Born in Oklahoma and raised in a racially turbulent Paris, Texas, Trenton Doyle Hancock has been weaving a complex fabric that laces elaborate fantasy into personal and familial folklore, while examining his own cultural and philosophical identity. From a young age, driven by his love for comic books and graphic novels, as well as the raconteur’s template they provide, his youthful fascinations have evolved into a fully realized alternate universe. Centered around creatures known as The Mounds, who co-exist with Hancock’s own alter-ego, Torpedo Boy, as well as other characters representing significant people in his life, he combines Southern roots and religious upbringing to comprise the narratives omnipresent in his practice.
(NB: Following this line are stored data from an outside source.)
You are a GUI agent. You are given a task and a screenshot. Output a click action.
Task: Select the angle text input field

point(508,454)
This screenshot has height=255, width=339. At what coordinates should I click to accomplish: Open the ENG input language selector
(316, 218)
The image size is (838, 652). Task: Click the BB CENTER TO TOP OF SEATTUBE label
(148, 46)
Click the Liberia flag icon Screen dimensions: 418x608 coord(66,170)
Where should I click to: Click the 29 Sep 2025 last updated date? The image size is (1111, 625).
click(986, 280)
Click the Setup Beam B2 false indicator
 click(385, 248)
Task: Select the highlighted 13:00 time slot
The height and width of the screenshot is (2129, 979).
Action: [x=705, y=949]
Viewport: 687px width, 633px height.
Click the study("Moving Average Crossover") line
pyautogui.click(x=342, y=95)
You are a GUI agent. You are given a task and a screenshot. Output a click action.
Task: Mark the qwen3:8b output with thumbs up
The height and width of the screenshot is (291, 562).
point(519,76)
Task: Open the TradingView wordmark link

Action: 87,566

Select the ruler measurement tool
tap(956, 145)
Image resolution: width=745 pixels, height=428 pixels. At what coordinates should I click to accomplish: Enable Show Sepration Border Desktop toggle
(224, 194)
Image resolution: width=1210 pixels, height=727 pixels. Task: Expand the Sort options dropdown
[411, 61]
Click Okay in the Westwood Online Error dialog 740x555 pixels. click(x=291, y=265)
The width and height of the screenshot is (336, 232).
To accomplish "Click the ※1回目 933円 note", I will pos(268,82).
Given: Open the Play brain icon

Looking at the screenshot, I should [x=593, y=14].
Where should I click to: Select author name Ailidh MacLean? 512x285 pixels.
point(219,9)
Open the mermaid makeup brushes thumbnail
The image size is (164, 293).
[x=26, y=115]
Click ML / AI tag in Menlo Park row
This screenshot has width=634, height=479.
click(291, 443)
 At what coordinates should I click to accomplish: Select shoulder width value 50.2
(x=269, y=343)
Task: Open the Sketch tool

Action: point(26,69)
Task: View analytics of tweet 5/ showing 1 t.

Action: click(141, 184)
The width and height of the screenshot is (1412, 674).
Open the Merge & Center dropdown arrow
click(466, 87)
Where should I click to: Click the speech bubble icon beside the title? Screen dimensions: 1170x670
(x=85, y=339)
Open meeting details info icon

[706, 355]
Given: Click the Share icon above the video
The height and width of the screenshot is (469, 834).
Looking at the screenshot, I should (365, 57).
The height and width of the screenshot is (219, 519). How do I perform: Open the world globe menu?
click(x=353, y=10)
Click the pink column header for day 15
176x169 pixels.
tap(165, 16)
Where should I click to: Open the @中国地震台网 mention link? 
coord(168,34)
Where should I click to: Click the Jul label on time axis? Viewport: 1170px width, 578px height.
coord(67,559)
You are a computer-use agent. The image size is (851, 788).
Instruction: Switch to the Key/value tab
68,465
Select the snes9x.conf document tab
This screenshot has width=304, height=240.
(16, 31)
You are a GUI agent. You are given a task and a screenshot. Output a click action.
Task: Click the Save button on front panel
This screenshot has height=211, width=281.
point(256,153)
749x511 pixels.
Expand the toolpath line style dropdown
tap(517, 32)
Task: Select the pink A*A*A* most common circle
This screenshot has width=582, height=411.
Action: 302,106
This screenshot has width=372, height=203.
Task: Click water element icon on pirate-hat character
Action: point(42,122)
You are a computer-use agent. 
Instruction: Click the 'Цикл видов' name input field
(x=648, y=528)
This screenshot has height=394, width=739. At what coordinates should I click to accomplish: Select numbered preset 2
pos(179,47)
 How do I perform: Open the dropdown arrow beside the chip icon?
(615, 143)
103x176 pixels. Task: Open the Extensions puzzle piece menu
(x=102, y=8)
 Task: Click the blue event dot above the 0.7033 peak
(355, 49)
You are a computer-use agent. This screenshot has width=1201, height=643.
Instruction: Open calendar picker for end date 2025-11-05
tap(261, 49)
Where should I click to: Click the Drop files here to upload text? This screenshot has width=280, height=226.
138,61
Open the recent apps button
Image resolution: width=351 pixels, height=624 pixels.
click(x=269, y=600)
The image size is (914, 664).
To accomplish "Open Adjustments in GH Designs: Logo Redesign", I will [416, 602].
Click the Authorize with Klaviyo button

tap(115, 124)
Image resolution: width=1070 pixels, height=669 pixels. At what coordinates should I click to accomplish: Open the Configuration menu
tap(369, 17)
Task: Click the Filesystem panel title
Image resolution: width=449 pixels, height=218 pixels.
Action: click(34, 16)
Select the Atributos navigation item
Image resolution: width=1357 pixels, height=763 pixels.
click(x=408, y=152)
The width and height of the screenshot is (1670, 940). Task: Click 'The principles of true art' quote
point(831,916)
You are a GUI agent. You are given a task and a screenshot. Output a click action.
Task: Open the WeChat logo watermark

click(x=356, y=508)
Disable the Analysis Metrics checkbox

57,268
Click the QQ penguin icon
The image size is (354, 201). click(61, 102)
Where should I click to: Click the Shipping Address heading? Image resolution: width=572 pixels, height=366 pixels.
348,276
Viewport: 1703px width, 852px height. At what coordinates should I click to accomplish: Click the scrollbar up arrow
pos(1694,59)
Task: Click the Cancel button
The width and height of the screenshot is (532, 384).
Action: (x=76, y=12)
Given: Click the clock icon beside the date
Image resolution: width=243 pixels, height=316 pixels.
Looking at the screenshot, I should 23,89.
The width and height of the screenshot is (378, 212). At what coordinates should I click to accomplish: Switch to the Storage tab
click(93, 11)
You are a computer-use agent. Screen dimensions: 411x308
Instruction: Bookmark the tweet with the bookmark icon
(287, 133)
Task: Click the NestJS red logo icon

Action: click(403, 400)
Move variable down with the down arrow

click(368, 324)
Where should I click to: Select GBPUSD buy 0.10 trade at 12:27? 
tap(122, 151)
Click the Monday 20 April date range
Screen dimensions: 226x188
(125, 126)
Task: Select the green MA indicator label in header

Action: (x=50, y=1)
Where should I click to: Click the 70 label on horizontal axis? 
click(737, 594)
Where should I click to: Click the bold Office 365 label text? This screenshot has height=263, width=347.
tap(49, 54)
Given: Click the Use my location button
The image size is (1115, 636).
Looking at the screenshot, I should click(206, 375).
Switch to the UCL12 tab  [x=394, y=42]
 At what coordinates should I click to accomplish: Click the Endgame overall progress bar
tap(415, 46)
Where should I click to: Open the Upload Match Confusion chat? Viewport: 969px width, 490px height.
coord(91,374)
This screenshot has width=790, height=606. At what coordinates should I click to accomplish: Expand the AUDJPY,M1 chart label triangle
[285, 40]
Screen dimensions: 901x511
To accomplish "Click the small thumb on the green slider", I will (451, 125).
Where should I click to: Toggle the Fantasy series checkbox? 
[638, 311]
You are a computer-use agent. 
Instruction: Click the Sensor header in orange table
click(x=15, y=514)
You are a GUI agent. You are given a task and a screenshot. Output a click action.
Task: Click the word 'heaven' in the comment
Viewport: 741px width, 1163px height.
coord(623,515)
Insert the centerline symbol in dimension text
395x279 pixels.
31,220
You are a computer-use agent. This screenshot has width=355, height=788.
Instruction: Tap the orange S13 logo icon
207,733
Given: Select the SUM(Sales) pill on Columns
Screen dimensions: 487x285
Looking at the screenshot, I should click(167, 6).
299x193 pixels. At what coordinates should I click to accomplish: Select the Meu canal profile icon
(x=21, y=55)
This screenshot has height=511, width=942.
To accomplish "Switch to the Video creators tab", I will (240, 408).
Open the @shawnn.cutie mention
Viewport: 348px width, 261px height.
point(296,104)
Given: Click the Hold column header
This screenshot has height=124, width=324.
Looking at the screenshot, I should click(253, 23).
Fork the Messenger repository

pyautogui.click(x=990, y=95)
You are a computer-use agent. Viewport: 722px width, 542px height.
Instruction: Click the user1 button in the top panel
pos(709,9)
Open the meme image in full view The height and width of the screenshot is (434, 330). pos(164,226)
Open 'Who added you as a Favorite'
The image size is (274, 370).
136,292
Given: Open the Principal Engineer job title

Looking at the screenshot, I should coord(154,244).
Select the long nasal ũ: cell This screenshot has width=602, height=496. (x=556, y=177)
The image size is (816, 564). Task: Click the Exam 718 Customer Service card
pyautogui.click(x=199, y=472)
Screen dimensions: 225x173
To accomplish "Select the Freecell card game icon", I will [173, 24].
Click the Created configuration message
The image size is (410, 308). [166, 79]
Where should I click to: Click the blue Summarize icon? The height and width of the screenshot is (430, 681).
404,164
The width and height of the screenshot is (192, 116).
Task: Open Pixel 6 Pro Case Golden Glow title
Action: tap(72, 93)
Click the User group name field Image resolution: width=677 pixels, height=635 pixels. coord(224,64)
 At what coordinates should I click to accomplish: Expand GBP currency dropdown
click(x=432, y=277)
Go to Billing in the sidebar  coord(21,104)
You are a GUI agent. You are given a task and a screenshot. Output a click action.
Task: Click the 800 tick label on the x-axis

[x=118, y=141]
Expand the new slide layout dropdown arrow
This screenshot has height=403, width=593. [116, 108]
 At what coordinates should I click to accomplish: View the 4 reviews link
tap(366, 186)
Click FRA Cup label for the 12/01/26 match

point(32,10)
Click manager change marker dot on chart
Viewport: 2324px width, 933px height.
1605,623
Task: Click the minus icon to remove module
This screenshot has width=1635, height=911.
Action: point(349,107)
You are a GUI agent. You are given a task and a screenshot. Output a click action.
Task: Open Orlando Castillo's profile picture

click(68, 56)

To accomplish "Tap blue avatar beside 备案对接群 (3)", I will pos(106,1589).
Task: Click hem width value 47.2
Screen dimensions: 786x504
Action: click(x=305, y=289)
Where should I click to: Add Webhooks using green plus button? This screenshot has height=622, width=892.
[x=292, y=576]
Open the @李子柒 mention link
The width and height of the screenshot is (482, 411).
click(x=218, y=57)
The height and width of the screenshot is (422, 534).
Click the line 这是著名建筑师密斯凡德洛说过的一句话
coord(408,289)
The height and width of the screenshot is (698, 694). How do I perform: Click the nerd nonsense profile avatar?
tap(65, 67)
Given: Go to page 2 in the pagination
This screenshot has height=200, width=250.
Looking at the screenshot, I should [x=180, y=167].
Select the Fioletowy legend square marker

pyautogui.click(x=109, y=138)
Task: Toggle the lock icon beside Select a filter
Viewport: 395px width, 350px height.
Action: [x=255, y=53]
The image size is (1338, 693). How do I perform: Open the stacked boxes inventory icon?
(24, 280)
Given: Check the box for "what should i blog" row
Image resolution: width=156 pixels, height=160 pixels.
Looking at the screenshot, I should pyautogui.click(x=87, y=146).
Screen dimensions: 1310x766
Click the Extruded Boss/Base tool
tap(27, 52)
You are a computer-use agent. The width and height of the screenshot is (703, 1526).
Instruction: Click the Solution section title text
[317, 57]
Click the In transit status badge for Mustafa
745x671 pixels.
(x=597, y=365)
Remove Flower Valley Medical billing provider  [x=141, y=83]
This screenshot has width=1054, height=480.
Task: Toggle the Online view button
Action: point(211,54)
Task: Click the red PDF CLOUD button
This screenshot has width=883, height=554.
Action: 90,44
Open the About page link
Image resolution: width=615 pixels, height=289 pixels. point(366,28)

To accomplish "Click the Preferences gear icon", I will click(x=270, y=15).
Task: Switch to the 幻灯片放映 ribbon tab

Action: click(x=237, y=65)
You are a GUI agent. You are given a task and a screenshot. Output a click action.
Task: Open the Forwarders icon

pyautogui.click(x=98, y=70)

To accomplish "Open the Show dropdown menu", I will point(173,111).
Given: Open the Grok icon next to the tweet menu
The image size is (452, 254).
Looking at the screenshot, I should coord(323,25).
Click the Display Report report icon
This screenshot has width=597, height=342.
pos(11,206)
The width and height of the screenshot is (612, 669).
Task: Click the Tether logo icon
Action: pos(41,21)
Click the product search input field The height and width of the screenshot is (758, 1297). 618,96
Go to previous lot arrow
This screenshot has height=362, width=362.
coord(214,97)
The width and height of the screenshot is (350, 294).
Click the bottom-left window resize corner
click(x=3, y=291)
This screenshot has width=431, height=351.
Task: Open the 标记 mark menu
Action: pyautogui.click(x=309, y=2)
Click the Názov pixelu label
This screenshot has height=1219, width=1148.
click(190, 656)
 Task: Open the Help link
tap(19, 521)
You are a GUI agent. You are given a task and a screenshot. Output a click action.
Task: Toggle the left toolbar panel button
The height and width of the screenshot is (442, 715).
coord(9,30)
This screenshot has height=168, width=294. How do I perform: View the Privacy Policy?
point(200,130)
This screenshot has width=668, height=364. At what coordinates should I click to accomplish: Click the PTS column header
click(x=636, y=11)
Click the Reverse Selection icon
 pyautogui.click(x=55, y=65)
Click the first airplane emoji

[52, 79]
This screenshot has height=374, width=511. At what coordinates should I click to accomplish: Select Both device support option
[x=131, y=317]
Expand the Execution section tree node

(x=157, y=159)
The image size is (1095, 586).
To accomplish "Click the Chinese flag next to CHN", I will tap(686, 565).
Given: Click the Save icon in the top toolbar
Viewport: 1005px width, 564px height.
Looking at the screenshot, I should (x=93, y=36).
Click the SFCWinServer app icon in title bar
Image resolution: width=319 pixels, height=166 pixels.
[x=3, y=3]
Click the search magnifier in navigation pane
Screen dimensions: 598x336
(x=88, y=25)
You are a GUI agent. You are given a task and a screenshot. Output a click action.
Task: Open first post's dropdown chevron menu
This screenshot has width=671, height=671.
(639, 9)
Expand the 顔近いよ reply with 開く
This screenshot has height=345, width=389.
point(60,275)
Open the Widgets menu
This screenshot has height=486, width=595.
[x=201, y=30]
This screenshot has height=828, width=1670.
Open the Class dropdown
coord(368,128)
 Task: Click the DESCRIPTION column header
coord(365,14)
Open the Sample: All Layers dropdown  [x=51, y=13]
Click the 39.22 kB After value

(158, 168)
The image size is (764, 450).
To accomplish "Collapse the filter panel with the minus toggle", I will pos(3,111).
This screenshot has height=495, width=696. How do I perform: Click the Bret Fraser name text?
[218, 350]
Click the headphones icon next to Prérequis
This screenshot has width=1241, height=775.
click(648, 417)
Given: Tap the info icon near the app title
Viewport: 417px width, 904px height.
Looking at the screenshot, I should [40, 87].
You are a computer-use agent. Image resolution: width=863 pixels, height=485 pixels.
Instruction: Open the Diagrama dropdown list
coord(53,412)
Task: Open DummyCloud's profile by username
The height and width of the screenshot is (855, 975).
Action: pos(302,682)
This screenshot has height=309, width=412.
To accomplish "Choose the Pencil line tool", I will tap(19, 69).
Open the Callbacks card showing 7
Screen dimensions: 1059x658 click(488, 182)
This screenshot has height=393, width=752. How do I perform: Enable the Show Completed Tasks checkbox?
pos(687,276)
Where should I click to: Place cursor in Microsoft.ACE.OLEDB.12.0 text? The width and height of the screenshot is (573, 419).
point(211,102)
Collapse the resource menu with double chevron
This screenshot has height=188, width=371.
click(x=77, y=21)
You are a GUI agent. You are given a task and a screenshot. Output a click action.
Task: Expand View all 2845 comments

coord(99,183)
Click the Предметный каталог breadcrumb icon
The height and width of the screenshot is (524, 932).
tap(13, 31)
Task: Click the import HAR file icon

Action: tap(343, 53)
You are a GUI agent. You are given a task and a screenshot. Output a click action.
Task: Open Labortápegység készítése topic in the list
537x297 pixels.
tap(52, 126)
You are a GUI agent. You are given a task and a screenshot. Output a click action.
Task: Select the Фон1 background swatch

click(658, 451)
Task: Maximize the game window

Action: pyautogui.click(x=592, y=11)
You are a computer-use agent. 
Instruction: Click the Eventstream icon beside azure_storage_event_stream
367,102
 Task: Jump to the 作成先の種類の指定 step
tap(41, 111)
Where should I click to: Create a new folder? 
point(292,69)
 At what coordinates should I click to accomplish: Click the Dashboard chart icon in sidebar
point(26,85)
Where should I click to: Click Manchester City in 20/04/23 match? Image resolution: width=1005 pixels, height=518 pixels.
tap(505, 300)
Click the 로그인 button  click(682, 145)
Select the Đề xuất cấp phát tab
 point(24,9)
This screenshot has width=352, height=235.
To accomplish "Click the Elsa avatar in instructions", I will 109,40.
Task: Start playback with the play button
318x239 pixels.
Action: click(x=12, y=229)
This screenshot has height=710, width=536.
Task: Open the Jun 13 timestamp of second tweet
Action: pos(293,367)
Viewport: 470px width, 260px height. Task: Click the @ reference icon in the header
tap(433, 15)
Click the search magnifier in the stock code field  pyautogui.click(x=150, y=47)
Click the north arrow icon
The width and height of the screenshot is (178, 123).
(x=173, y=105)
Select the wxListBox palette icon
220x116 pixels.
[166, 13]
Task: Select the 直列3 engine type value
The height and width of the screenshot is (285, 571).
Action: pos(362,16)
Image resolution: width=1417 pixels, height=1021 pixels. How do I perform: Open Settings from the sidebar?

Trenton Doyle Hancock - Self Portrait With Tongue
Self Portrait With Tongue

His personal mythology is rife with subplots and character crossovers, presented on an extravagantly theatrical scale. Life, death, afterlife, rebirth, transcendental contemplation, racism, love, hate and metamorphosis are all prime players in his great odyssey. To make this possible, Hancock’s artistic practice employs a series of formal conclusions as metaphors, and messages are meticulously honed so they can be threaded through his visionary needle.

Over the past year, his major drawing retrospective, Skin and Bones: 20 Years of Drawing has toured museums around the country, while other aspects of his oeuvre and practice have been on display around the world. Film, performance, sculpture, writing and dance are all material in his monumental and ever expanding tapestry.

Gabe Scott: Your drawing retrospective has traveled for the last 12 to 15 months. What has that done for you in terms of self reflection, the progress of your work, and ways you see all the individual works interacting as a whole? Do you feel differently about certain pieces?
Trenton Doyle Hancock: I was very happy to have the opportunity to see all that stuff at once. A lot of those drawings had never been in the same room before. Walking through the show helped me objectively analyze my intentions as an artist—discovering myself anew. It enabled me to step back and make important connections about scale, material and content. That was one of the most valuable things I’d taken away from the show. It’s funny—right now, in the past week or two weeks, I’ve discovered what the drawing show has meant to me in terms of how to carry on.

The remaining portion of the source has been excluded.